Hi. This isn’t an April Fool’s post.
We’re coming up on $20,000 with the Dinocalypse Trilogy (and more) Kickstarter campaign, and I wanted to share some data from the dashboard:
| Referrer | Type | # of Pledges | % of Dollars | Dollars Pledged |
|---|---|---|---|---|
| Direct traffic (no referrer information) | External | 113 | 20.02% | $3,920 |
| External | 79 | 20.72% | $4,057 | |
| Popular (Discover) | Kickstarter | 49 | 6.67% | $1,307 |
| Search | Kickstarter | 39 | 6.87% | $1,345.01 |
| superexplosive.com | External | 36 | 4.16% | $815 |
| External | 27 | 6.0% | $1,175 | |
| google.com | External | 22 | 2.78% | $545 |
| plus.url.google.com | External | 20 | 3.09% | $605 |
| Kickstarter user profiles | Kickstarter | 16 | 3.32% | $650 |
| Embedded widget | Kickstarter | 16 | 1.85% | $362 |
| A project’s backer confirmation page | Kickstarter | 13 | 2.48% | $485 |
| deadlyfredly.com | External | 12 | 2.61% | $511 |
| Friend backing email | Kickstarter | 12 | 1.84% | $360 |
| mail.yahoo.com | External | 10 | 2.3% | $450 |
| atomic-robo.com | External | 10 | 0.82% | $160 |
| jim-butcher.com | External | 9 | 1.71% | $335 |
| Fiction (Discover) | Kickstarter | 8 | 0.62% | $121 |
| faterpg.com | External | 6 | 0.92% | $180 |
| forum.rpg.net | External | 5 | 0.54% | $105 |
| rpgkickstarters.tumblr.com | External | 5 | 0.33% | $65 |
| Activity feed | Kickstarter | 4 | 1.53% | $300 |
| flamesrising.com | External | 3 | 1.53% | $300 |
| Follow Friends page | Kickstarter | 3 | 0.31% | $60 |
| cemurphy.net | External | 3 | 0.26% | $50 |
| Staff Picks (Discover) | Kickstarter | 2 | 0.52% | $100 |
When it comes down to it, a Kickstarter campaign doing well (I think I can safely say we’re doing well without that being boasting) is an aggregation of many smaller audiences into a bigger one.

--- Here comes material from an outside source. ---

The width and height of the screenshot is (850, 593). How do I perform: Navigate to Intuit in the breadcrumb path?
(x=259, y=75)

You can see, above, how the various means of project discovery on the Kickstarter website helps drive traffic to us as we pick up momentum. You can also see how very potent social media has been for us (which is, itself, an aggregation of many small audiences). What’s left from those is a variety of blog sources, some of which I control directly, some of which represent review sites, community sites, and blogs of the project’s contributing authors. (You’ve heard that we’re offering up novels by Atomic Robo‘s Brian Clevinger and Urban Shaman‘s C. E. Murphy, too, right? And you get them all in e-book for a low backing price? Plus, we’ll announce even more this Tuesday…)

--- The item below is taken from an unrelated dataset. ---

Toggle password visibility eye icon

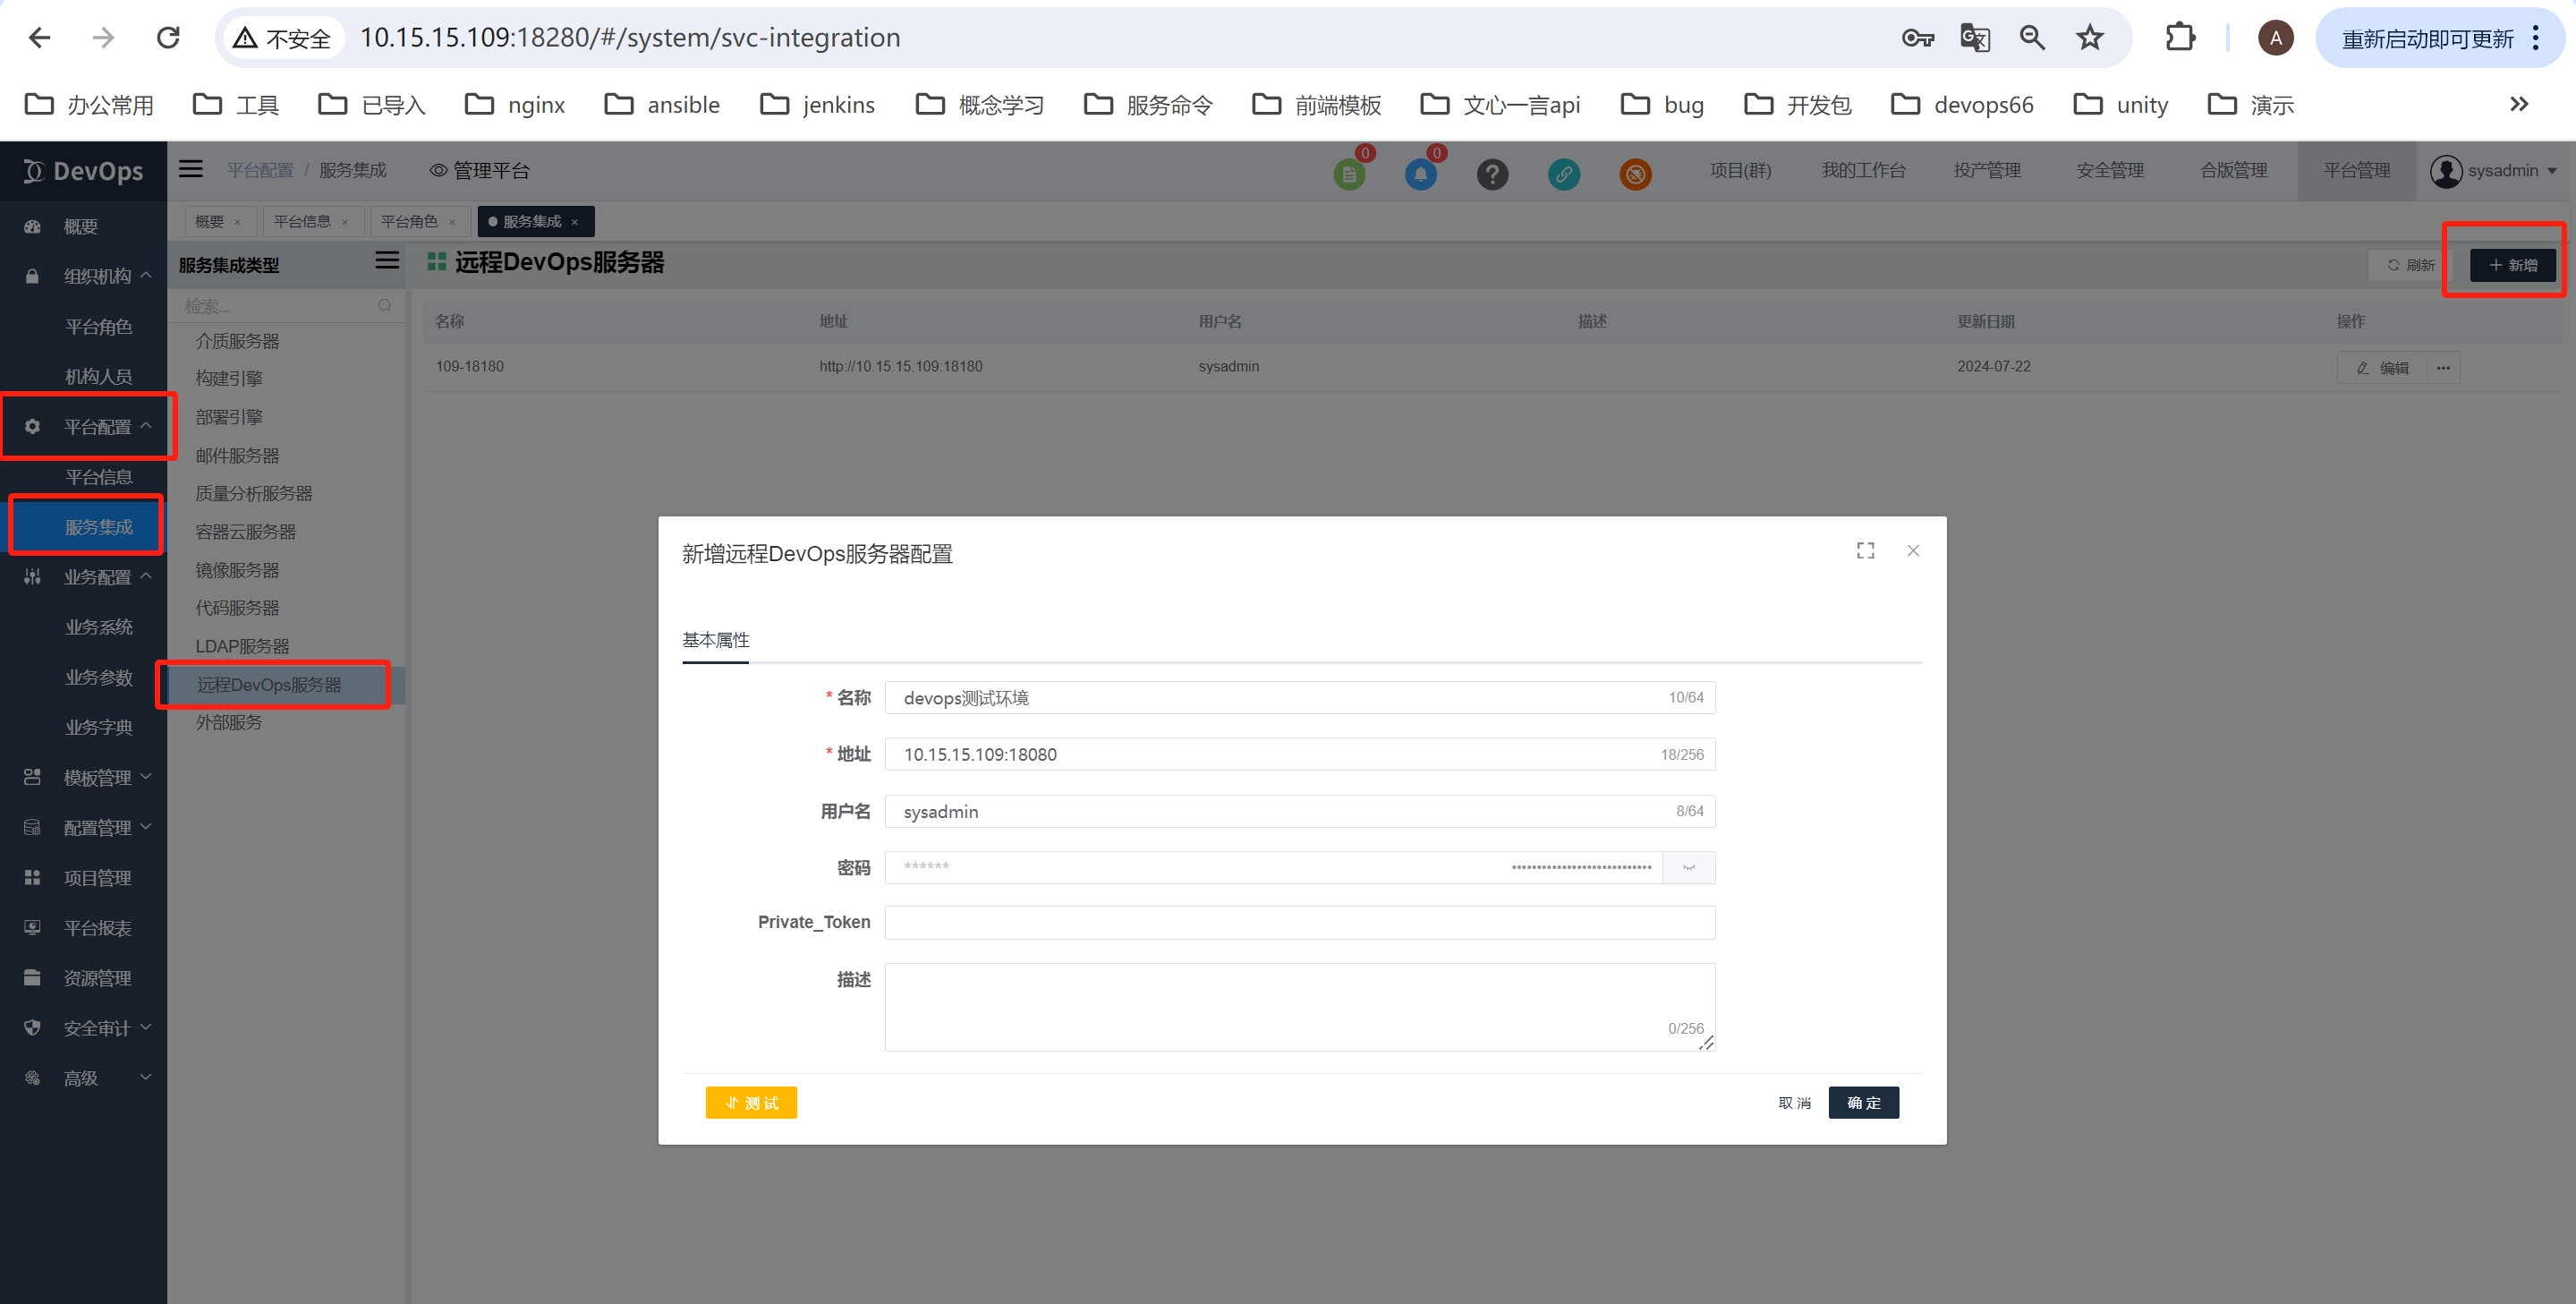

The upshot, then, is that you can’t plan on a “single channel” to bring you success with your kickstarter campaign. You’ve got to think “okay, here’s my one audience … but where are others that I can add into this?” Not a fan of facebook, twitter, G+? Tough — you’ll get another audience if you’re over there, so consider how to establish yourself and gain a following before you launch. Is your project a single creator gig? Well, maybe you should think about how to involve other creatives, too — you’ll get both the fruits of their talents and their audiences when the project launches. Every little bit counts, and it’s only when you start adding all of that up that you can reach for that self-sustaining critical-mass reaction that can really make things fly.
That’s the theory, at least. I’m only 12 days into this thing. Three weeks yet to go, and more kickstarter campaigns beyond this one. We’ll see how well the theory holds up.